◆ **Work to be completed**
Quote the listing below from the line with "Screen dimensions: 826x444" up to and including the line with "Action: [x=30, y=285]", reproducing those lines verbatim.

Start of Dataset

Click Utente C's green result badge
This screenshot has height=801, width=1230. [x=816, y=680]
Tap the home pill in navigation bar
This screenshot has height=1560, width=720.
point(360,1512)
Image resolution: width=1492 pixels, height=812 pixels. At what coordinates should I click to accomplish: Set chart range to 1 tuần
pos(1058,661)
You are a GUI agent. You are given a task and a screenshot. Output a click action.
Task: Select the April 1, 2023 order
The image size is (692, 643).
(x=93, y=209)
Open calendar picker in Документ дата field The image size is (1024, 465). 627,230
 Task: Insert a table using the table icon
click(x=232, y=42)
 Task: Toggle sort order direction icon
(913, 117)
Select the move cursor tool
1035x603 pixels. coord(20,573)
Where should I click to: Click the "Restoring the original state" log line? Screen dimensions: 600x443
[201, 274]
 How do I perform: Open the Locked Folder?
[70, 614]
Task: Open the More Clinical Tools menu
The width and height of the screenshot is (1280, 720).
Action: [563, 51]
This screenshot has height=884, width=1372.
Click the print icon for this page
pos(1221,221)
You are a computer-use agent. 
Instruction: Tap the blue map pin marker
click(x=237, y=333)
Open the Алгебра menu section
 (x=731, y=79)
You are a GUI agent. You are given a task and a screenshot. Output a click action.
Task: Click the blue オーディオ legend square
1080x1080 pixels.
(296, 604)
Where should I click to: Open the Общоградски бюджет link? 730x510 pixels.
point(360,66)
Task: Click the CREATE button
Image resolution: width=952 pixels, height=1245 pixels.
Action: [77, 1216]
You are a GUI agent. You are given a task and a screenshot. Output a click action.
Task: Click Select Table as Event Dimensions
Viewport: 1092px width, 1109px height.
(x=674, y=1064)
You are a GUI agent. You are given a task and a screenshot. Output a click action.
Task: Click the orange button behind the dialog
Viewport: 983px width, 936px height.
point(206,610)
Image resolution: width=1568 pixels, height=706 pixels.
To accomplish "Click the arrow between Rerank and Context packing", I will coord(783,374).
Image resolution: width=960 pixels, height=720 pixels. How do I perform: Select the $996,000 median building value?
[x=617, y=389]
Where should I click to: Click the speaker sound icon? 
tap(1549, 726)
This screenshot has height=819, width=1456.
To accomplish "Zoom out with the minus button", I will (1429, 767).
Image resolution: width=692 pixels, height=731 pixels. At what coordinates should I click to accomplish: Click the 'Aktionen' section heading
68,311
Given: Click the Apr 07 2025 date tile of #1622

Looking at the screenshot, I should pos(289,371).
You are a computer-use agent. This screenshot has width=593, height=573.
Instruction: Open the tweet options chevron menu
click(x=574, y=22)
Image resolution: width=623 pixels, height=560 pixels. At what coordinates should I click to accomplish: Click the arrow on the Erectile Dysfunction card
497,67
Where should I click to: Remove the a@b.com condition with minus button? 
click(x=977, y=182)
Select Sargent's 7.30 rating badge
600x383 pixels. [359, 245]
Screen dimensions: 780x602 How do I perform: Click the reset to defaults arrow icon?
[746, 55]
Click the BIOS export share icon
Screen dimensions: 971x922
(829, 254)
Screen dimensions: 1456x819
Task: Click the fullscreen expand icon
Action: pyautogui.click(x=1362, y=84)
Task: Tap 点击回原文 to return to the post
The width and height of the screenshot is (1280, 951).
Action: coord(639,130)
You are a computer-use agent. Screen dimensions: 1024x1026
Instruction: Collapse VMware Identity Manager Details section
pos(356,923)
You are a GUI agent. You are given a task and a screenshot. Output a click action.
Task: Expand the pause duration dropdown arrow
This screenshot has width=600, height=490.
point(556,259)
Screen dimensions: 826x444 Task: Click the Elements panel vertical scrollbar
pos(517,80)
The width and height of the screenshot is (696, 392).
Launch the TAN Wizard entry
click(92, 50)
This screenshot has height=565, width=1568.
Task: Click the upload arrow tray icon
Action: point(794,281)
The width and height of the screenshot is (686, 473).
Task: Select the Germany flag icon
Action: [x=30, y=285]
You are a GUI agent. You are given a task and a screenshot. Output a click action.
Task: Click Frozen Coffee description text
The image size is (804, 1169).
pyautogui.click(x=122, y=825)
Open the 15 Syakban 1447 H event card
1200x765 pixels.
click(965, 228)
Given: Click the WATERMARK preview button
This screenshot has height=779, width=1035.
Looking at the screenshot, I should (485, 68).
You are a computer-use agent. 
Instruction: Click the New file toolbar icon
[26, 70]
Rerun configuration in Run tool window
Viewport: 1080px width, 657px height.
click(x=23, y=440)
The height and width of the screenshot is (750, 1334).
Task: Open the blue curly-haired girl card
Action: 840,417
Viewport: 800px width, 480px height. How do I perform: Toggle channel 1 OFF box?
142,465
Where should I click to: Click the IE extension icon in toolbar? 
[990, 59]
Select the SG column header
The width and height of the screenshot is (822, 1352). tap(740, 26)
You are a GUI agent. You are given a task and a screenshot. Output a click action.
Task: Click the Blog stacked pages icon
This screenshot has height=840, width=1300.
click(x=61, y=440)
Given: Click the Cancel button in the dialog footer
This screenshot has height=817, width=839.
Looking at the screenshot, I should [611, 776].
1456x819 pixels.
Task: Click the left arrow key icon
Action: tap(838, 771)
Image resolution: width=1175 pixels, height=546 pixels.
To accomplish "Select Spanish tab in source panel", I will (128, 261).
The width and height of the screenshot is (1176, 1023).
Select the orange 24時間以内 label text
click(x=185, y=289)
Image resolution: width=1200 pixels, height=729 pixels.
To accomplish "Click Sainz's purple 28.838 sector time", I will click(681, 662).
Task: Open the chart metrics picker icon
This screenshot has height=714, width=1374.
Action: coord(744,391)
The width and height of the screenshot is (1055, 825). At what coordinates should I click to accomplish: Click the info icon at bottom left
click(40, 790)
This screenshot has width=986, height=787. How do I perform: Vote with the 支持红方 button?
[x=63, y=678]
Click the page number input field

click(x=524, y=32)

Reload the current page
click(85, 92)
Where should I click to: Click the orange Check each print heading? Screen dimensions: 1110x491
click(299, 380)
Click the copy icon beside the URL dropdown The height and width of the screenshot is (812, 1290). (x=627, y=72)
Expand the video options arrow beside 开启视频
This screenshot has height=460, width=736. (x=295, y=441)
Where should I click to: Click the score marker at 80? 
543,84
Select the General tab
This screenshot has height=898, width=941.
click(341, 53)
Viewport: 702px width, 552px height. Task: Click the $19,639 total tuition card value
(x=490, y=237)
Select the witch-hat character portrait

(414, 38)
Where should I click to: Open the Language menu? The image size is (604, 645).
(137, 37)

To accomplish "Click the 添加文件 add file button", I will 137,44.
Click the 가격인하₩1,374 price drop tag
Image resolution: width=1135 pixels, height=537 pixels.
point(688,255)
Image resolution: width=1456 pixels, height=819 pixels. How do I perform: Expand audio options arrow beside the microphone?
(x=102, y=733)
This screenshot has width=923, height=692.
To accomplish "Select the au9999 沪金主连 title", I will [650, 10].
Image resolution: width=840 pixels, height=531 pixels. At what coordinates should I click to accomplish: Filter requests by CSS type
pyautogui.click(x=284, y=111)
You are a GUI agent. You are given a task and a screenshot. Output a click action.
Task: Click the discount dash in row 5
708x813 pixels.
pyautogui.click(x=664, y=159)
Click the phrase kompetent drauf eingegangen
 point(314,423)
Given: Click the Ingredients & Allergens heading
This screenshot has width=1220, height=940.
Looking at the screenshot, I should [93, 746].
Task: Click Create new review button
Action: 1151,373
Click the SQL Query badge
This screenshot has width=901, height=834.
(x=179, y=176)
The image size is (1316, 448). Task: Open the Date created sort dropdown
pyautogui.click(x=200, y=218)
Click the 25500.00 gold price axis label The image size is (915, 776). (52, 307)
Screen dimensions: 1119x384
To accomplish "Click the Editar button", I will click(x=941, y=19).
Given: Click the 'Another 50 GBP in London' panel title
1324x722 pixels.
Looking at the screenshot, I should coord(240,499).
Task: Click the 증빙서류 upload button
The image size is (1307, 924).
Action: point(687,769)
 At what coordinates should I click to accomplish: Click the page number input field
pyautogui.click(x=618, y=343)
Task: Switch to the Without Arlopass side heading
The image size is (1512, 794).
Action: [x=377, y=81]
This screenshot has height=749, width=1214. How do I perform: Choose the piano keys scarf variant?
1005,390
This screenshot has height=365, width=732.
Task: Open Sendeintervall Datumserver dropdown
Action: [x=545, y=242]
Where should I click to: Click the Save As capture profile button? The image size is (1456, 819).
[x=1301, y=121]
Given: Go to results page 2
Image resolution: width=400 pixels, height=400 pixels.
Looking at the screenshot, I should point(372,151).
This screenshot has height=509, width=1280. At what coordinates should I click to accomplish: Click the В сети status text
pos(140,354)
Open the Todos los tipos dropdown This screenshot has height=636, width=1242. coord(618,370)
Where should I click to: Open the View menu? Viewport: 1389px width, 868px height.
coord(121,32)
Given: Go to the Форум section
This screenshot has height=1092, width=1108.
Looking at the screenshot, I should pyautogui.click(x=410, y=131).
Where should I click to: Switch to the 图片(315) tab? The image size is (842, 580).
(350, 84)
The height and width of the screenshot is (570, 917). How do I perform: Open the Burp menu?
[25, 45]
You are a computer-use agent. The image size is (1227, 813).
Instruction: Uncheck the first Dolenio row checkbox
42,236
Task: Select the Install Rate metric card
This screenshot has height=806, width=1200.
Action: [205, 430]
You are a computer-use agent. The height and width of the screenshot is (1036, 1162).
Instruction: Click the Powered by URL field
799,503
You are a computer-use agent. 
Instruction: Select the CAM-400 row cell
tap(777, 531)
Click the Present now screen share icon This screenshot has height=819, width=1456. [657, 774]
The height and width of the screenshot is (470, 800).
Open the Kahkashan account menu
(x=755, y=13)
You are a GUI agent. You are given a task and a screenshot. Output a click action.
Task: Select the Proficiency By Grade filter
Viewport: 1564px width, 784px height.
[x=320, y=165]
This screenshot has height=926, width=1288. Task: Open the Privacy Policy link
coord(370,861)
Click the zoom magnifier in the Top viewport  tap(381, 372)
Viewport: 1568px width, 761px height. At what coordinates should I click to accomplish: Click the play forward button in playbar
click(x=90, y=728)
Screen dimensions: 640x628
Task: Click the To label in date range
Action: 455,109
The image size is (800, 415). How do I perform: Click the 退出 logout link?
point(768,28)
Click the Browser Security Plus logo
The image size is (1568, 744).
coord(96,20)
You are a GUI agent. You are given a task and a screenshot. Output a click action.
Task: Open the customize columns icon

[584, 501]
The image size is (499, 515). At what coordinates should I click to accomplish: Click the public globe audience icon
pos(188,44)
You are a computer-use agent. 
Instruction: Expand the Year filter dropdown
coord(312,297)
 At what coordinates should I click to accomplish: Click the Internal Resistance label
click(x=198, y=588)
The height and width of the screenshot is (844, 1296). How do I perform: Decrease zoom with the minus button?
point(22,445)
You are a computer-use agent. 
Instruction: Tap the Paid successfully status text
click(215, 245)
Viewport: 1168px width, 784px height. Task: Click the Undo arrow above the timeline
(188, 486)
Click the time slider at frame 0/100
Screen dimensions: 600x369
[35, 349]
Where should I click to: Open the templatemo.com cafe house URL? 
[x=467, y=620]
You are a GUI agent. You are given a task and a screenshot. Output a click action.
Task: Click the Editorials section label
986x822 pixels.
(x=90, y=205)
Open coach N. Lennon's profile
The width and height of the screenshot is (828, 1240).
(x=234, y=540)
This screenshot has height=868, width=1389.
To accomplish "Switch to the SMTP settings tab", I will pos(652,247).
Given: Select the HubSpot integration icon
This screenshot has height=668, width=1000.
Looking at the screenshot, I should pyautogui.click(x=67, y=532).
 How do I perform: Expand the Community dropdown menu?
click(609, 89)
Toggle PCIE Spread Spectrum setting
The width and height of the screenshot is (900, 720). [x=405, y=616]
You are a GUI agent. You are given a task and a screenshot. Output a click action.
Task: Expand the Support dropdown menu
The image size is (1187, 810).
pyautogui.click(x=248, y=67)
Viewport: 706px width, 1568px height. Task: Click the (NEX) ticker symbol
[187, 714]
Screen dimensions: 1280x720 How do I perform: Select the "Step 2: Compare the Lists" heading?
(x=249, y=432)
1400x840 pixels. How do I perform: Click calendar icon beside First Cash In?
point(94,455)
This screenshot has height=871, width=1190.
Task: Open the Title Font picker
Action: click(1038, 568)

End of Dataset

◆ **Correct result**
Screen dimensions: 826x444 Task: Click the Elements panel vertical scrollbar
pos(517,80)
The width and height of the screenshot is (696, 392).
Launch the TAN Wizard entry
click(92, 50)
This screenshot has height=565, width=1568.
Task: Click the upload arrow tray icon
Action: point(794,281)
The width and height of the screenshot is (686, 473).
Task: Select the Germany flag icon
Action: [x=30, y=285]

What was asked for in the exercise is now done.